Author of the Ren page being discussed here. Didn't expect to see it on HN. :^)
The Ren site (ren-data.org) redirects there, is quite old now, and was a playground and experimental area. Hence the empty links and such.
In addition to Bolek's Humanistic repo, I had set up https://github.com/Ren-data/Ren to discuss ideas. Ren is, effectively, Redbol (Red+Rebol). One of the initial goals was to define a subset of values and normalize the syntax (Rebol never formalized its format spec), which could be shared across Redbol langs as they evolved and went in different directions. And also as a bridge for loaders in other languages. JSON has taught us that a small spec is important. The balance between simplicity and expressive value types is key.
It may come back to life at some point, but my time was better spent elsewhere for a while. I'm focused on Red now (red-lang.org). It has a native bridge feature for embedding in other langs (https://doc.red-lang.org/en/libred.html), along with a lot more. I believe there is still value in formalizing the grammar so others can create their own implementations, but it's not a priority at this time. In the meantime, you can find the active Red community at https://gitter.im/red/red to get more information and examples of what it looks like in use.
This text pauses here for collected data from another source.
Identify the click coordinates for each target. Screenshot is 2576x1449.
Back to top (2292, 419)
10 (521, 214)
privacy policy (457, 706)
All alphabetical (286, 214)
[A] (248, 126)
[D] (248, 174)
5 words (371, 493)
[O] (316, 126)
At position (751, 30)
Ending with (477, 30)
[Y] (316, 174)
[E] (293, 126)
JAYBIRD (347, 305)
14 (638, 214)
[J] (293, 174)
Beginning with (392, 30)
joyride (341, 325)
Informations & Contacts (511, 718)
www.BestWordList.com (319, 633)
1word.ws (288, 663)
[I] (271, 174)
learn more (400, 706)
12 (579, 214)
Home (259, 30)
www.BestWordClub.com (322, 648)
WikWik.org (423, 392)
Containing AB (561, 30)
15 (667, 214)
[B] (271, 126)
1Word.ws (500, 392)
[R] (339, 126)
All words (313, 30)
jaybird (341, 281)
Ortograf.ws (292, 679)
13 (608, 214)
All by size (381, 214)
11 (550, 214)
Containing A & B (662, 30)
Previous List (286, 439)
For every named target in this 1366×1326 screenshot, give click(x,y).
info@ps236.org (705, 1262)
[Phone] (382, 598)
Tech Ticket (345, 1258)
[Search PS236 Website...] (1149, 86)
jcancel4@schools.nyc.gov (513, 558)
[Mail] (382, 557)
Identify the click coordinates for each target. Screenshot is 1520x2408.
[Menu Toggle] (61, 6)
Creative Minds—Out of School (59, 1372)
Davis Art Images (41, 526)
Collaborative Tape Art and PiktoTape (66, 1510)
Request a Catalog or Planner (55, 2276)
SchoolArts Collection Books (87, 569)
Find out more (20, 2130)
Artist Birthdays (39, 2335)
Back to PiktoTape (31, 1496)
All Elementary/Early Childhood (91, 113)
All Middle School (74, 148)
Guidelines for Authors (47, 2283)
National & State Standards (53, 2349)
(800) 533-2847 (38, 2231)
For base types, rather than a set of specific data types which is limited, how about having a standard way to indicate a type and data, like "number:12" and "rational:12/17" and "string:foo" and "date:2017-10-20" and "bitmap-hex:cafebabea2b9c0..."? Then let the reader parse it however they want given their desired interpretation of the type tag.
There could be a base set of standard types and ideally an organizational process to add more standard types -- like mimetypes. Mimetypes also might be considered included by default perhaps like "application/json; charset=utf-8:[1, 2, 3]").
It is more characters to include a type for each primitive, but it is more expandable. Likely these files will mostly be generated and read by code anyway, with humans just looking at them now and then for debugging.
If that string version seems too cluttery, another option is something like: rational:12/17 and string:foo and string:"this has spaces".
Or given possible confusion with maps and colons, another option is rational/12/17 and string/foo and string/"this has spaces" and complex/−1+3i and real:30.564 and "application/json; charset=utf-8"/[1,2,3] and maybe even xml/<foo>bar\ baz</foo> and javascript/console.log("hello") and so on.
Or maybe pipes? Like: rational|12/17 and string|foo and string|"this has spaces" and complex|−1+3i and real|30.564 and "application/json; charset=utf-8"|[1,2,3] and maybe even xml|<foo>bar\ baz</foo> and javascript|console.log("hello") and so on.
That would be a very different format. A big part of the format is that the lexical forms allow you to write things as you normally would, to another human. That does impose limits, but is part of the fundamental design.
The very first entry in the FAQ ("Why is none used instead of null?") isn't very convincing! It says null "it isn't friendly to normal people who might be given configuration or message files to edit," and gives the example:
Children: none
Opinions: none
That certainly looks pleasant and human-readable, but a bit of a nightmare to interpret! Couldn't it just as well be "Children: 0" or "Children: []"? If the idea is to let non-technical people edit configuration files, the code reading the file will have to be very flexible and forgiving.
(Edit to add: maybe that's something you mostly get for free in REBOL? It would be a major headache in most other languages though)
Yup, the right reason is, that `none` is free in Rebol/Red. Ren is basically nothing else than Rebol/Red syntax under different name. I was of the designers of Ren, it’s been few years, but it’s cool to see it on HN.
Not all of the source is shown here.